Pero quizá sea más fácil. Quizá porque percibimos las cosas delimitadas pensamos que el lenguaje y la significación tienen que funcionar igual, también a partir de las cosas delimitadas. Y puede que no sea así. Leo en Quine (Naturalización de la epistemología): «El tipo de significado que es básico para la traducción y para el aprendizaje del propio lenguaje, es necesariamente significado empírico y nada más. Un niño aprende sus primeras palabras y sentencias oyéndolas y usándolas en presencia de estímulos apropiados. Estos han de ser estímulos externos, y que han de actuar a la par sobre el niño y sobre el hablante de quien el niño aprende.»* Y quizá sea cierto, pero quizá sea cierto durante la fase de aprendizaje: lo que respondería a la pregunta de si el idioma se adquiere de sopetón. Pero quizá sea también cierto que una vez alcanzado un cierto dominio del lenguaje, sean los significados de las demás cosas los que soporten el significado de las nuevas palabras aprendidas. Que ya no haga falta ni estímulos externos ni adultos a quienes copiar, que baste con la red de palabras adquiridas que den sustento al nuevo significado.

De hecho, no sería extraño que, a partir de un determinado volumen de significados aprendidos, se produjera una explosión en la adquisición del lenguaje.

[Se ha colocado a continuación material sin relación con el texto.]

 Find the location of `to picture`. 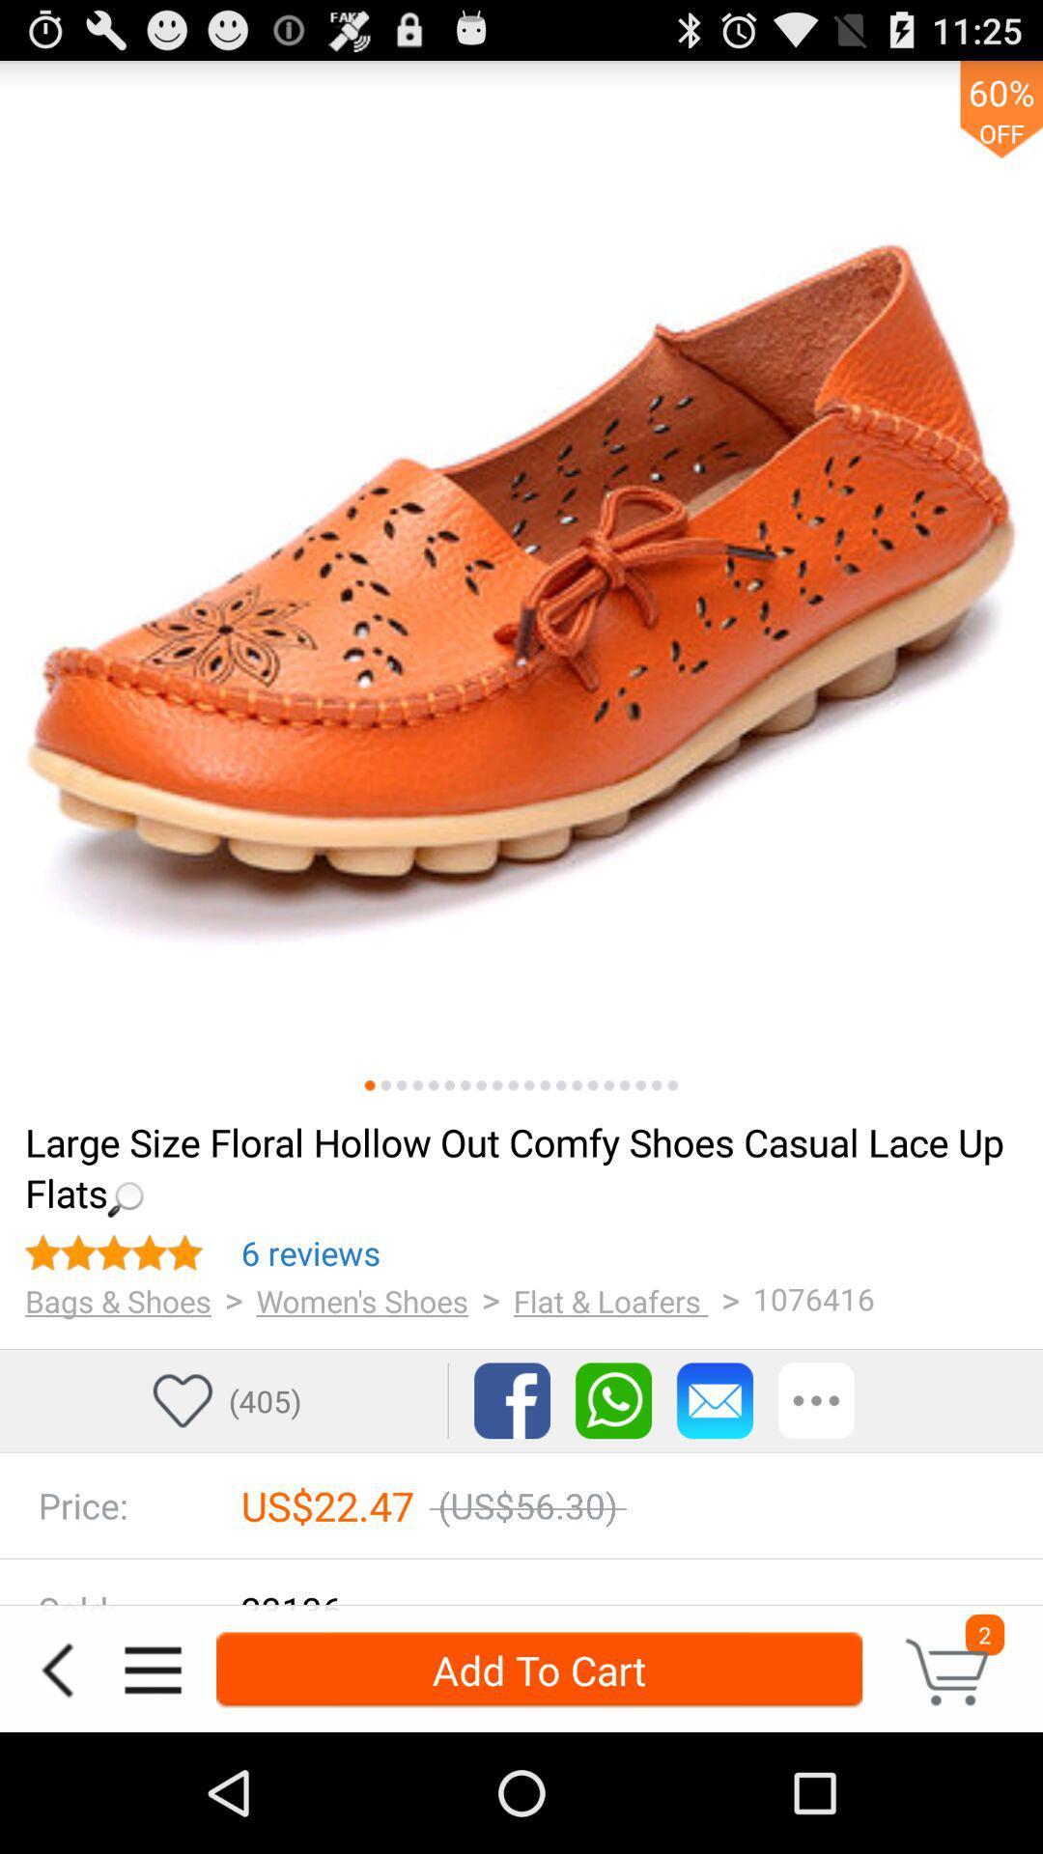

to picture is located at coordinates (640, 1085).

Así, quizá, es que (parafraseando a Leibniz, Monadología): lo que le significa a una sustancia corresponde con lo que le significa a las otras. Hay una armonía en el conjunto de significados, no en las cosas significadas. Y esa armonía hace el contexto, puesto de que aquí se puede inducir que el contexto no depende sólo de la situación –los estímulos externos– o de la comunidad de hablantes, también está constituido por el total de palabras aprendidas hasta el momento. Leo (Quine, Naturalización de epistemología): «Tal vez pueda prescindirse, en nuestra definición de sentencia de observación, de la controvertida noción de analiticidad, a favor de este sencillo atributo de la aceptación por toda la comunidad». Para Quine la comunidad es tan poderosa que puede cepillarse la vieja idea analítica. Quizá se podría potenciar aún más esa arrolladora facilidad de la comunidad si añadiéramos otra comunidad: la de las palabras aprendidas y sus significados. Comunidades de hablantes sobre comunidades de significados…

* Hay un texto de Carnap que contradice esta afirmación, pero ahora no lo encuentro.